How many lines in the listing below contain the string "Action", matching case exactly? Reply with the number alone.

SUPPLIED RECORDS
======

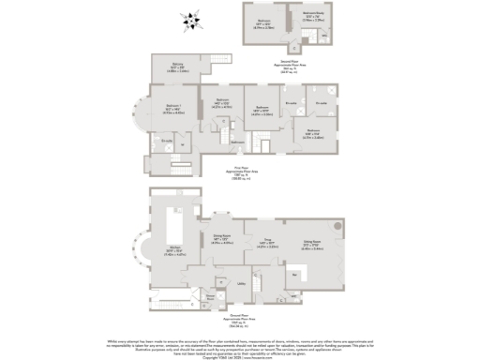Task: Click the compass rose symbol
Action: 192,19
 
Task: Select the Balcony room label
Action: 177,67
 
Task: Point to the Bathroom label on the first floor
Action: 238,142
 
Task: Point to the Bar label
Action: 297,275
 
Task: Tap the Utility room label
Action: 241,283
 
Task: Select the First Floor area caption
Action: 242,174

======

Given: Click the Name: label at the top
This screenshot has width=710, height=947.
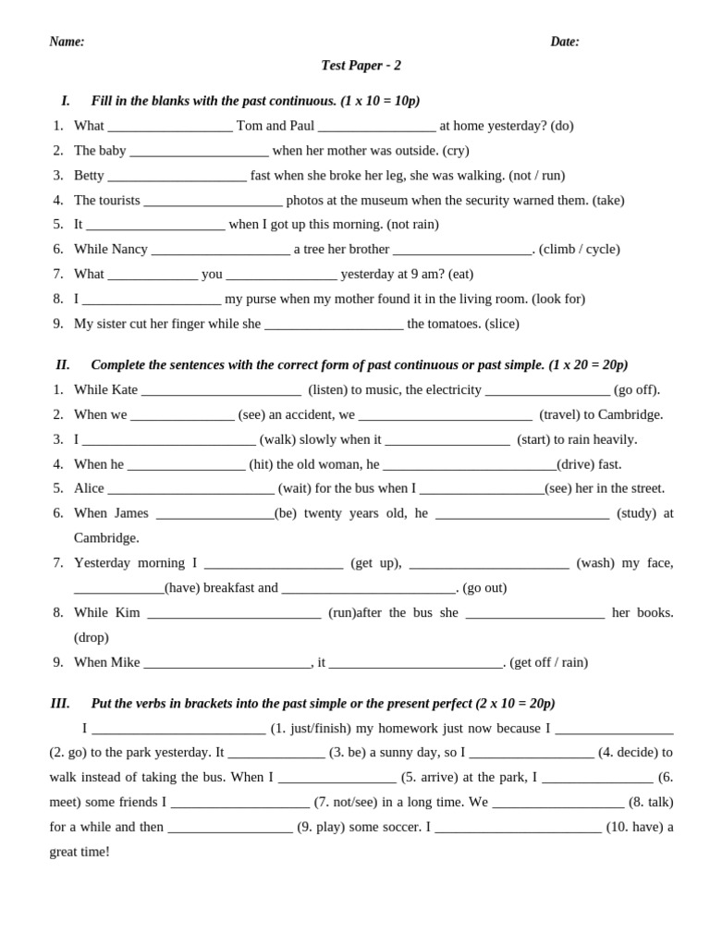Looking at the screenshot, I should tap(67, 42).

======

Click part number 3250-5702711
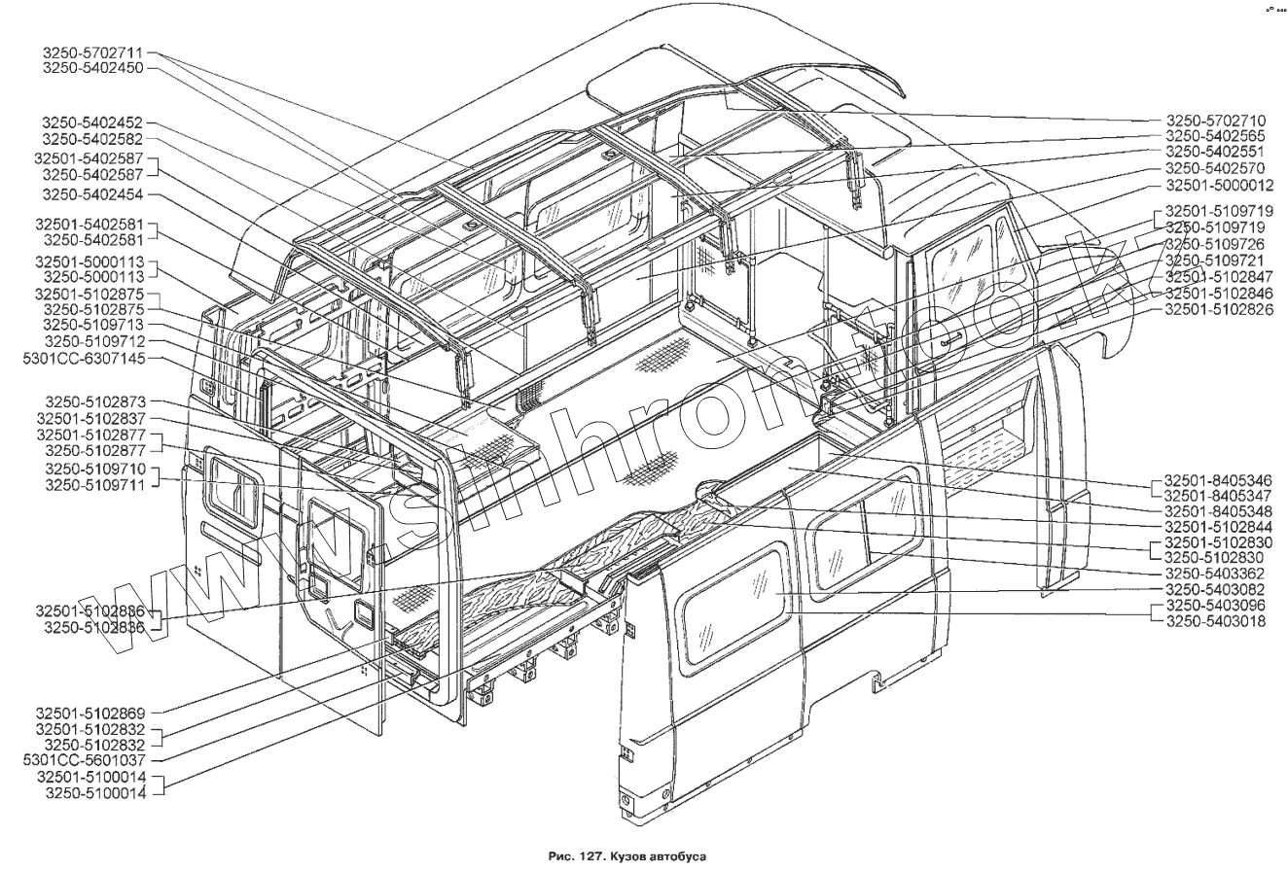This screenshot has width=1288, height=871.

======

WORKED SOLUTION
6